Description of the task |
Reproduce the rows below word for word, starting with the line that contains "Tap the MOHALLAH" and stopping after the line that contains "This screenshot has width=1299, height=1299. pos(263,343)".

Given information |

— Start —

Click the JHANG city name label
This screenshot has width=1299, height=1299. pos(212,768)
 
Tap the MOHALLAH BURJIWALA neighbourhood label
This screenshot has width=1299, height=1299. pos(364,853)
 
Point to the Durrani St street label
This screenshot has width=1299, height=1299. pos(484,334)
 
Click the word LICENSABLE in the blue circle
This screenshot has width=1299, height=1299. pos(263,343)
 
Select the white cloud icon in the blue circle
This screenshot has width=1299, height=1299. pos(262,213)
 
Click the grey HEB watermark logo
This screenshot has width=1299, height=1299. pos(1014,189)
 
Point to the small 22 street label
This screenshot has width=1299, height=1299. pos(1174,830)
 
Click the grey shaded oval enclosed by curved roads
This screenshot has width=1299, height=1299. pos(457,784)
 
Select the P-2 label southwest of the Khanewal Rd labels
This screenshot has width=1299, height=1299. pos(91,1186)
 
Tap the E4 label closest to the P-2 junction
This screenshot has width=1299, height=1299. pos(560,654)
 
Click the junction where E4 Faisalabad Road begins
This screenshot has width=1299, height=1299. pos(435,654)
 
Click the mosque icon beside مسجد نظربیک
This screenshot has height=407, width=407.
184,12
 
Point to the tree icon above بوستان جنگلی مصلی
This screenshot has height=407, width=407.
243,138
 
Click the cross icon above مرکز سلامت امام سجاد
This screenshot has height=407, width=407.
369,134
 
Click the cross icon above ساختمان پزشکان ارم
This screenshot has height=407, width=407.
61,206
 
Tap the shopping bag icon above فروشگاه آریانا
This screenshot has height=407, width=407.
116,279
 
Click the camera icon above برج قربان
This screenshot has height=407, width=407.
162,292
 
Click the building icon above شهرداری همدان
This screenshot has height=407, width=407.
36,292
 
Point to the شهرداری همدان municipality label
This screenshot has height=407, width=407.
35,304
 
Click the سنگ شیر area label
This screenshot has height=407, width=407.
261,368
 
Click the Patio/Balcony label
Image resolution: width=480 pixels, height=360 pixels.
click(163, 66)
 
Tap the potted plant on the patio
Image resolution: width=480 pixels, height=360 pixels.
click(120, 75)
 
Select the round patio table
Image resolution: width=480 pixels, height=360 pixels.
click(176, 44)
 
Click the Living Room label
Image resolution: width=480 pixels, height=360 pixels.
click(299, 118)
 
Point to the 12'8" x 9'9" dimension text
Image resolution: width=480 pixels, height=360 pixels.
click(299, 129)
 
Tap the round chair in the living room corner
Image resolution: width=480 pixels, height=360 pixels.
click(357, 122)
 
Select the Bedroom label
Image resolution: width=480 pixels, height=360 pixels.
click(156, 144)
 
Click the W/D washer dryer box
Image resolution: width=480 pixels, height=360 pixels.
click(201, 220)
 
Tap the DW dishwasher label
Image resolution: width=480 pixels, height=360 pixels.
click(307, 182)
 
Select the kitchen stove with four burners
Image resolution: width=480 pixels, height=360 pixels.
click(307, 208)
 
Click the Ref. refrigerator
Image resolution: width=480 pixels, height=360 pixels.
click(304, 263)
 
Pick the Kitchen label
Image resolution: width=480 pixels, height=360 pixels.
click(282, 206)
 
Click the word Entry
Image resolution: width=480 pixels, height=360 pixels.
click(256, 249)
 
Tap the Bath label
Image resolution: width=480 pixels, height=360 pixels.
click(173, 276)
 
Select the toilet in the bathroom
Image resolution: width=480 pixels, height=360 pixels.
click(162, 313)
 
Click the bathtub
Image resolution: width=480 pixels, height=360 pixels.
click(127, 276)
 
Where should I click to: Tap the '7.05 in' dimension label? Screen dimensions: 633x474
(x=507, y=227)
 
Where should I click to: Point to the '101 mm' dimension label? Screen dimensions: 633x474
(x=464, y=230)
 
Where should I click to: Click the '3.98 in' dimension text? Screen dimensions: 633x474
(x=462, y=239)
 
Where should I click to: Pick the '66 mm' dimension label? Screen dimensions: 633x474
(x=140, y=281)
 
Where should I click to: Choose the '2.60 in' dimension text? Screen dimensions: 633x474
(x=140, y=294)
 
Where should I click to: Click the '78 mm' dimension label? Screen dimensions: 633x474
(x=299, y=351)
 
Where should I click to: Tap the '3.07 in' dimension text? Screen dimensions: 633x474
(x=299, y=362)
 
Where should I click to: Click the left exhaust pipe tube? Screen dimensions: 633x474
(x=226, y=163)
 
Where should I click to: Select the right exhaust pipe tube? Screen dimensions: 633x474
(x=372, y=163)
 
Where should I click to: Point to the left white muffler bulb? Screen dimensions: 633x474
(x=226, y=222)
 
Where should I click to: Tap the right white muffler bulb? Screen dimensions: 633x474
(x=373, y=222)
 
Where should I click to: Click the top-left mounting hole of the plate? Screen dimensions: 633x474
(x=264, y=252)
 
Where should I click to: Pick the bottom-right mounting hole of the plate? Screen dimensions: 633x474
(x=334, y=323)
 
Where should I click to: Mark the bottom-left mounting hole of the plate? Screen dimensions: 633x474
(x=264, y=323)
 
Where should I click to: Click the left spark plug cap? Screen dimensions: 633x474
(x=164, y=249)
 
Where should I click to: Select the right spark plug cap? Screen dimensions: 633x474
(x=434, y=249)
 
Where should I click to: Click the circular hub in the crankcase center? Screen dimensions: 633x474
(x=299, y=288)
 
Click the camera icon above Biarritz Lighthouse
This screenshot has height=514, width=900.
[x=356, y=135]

— End —
— Start —

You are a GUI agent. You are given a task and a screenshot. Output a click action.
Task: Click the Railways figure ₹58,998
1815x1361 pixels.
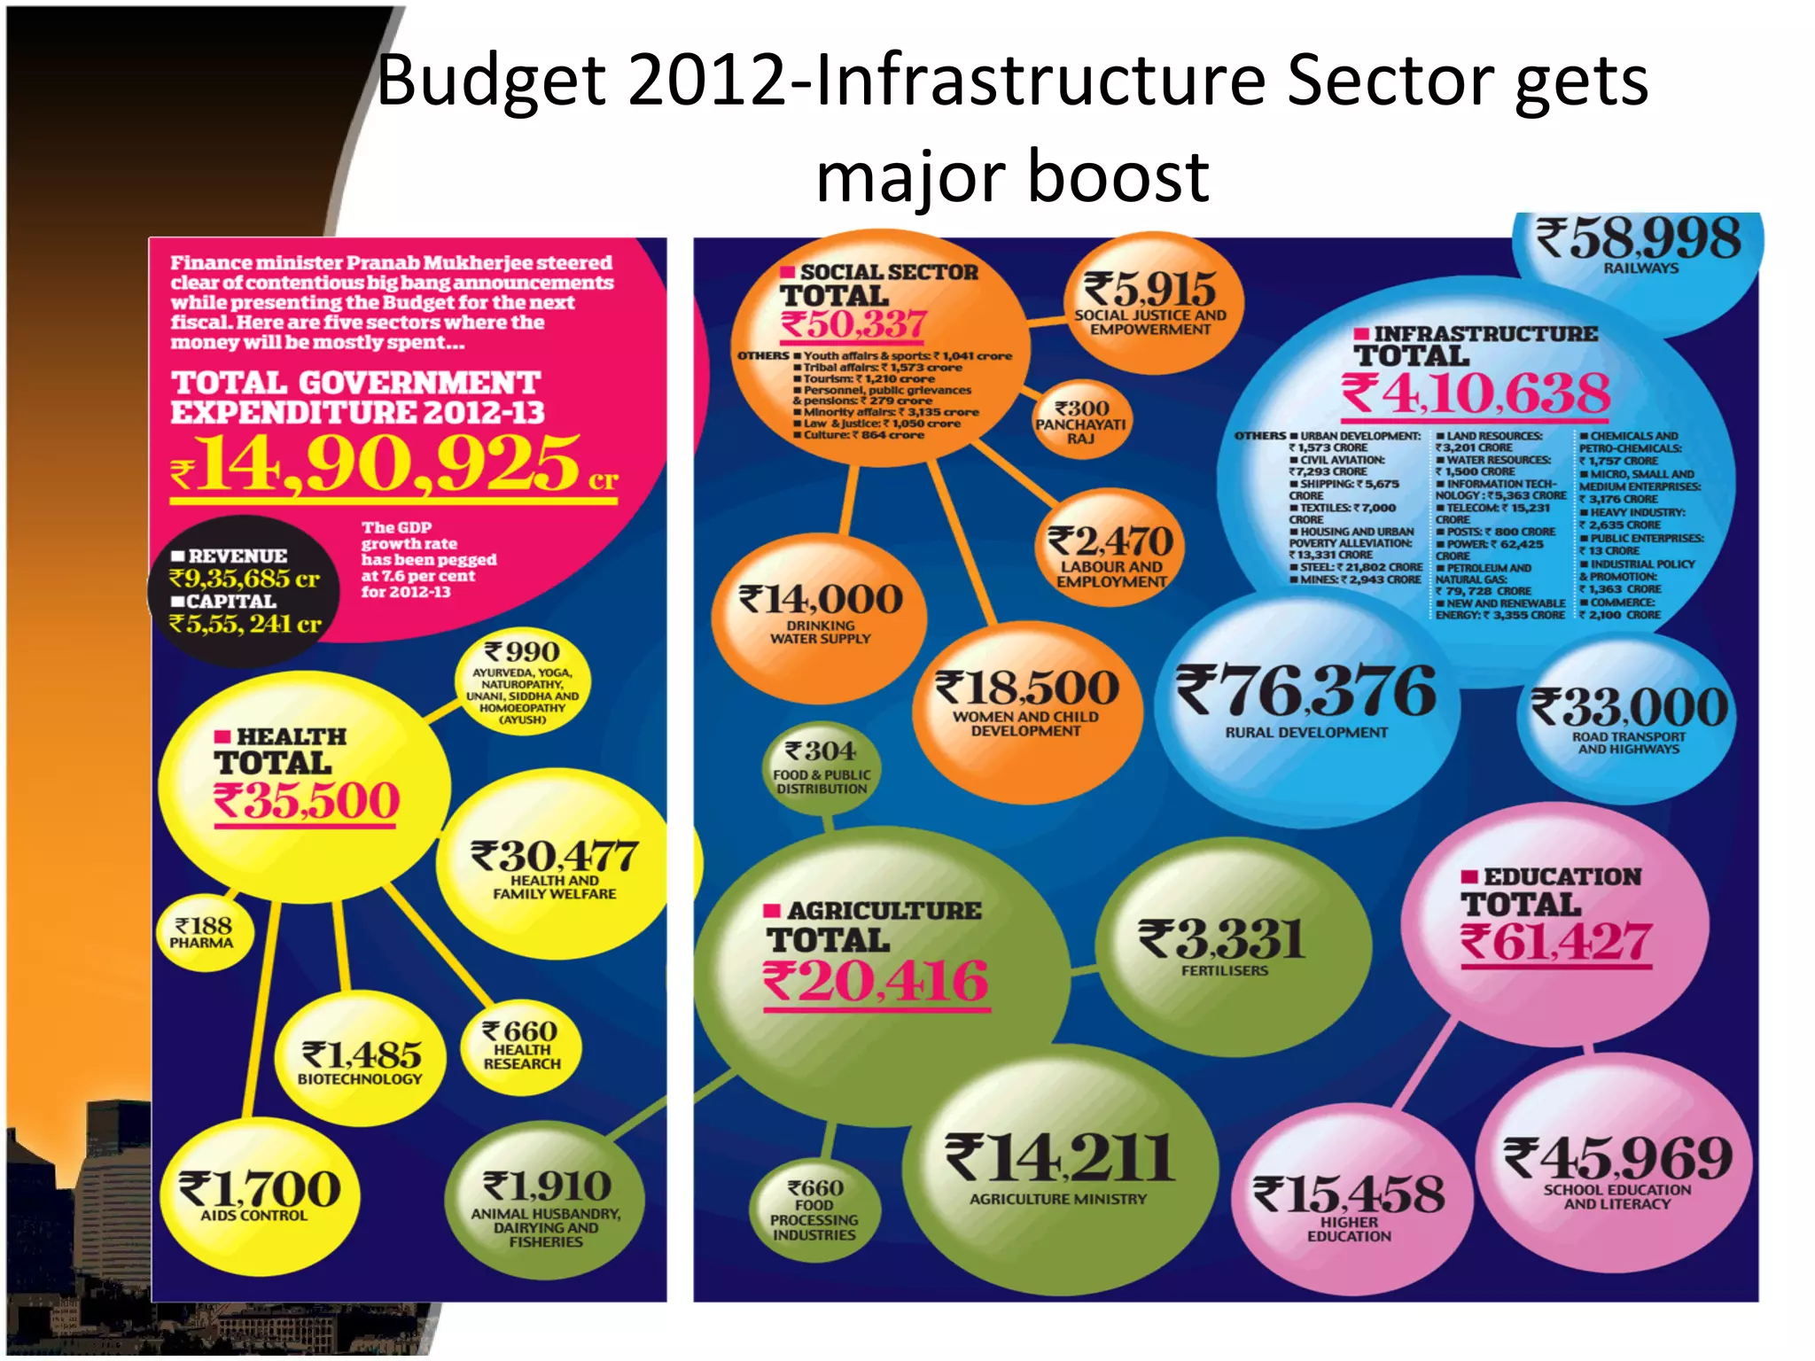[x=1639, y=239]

— End —

Correct result |
Tap the MOHALLAH BURJIWALA neighbourhood label
This screenshot has width=1299, height=1299. pos(364,853)
 
Point to the Durrani St street label
This screenshot has width=1299, height=1299. pos(484,334)
 
Click the word LICENSABLE in the blue circle
This screenshot has width=1299, height=1299. pos(263,343)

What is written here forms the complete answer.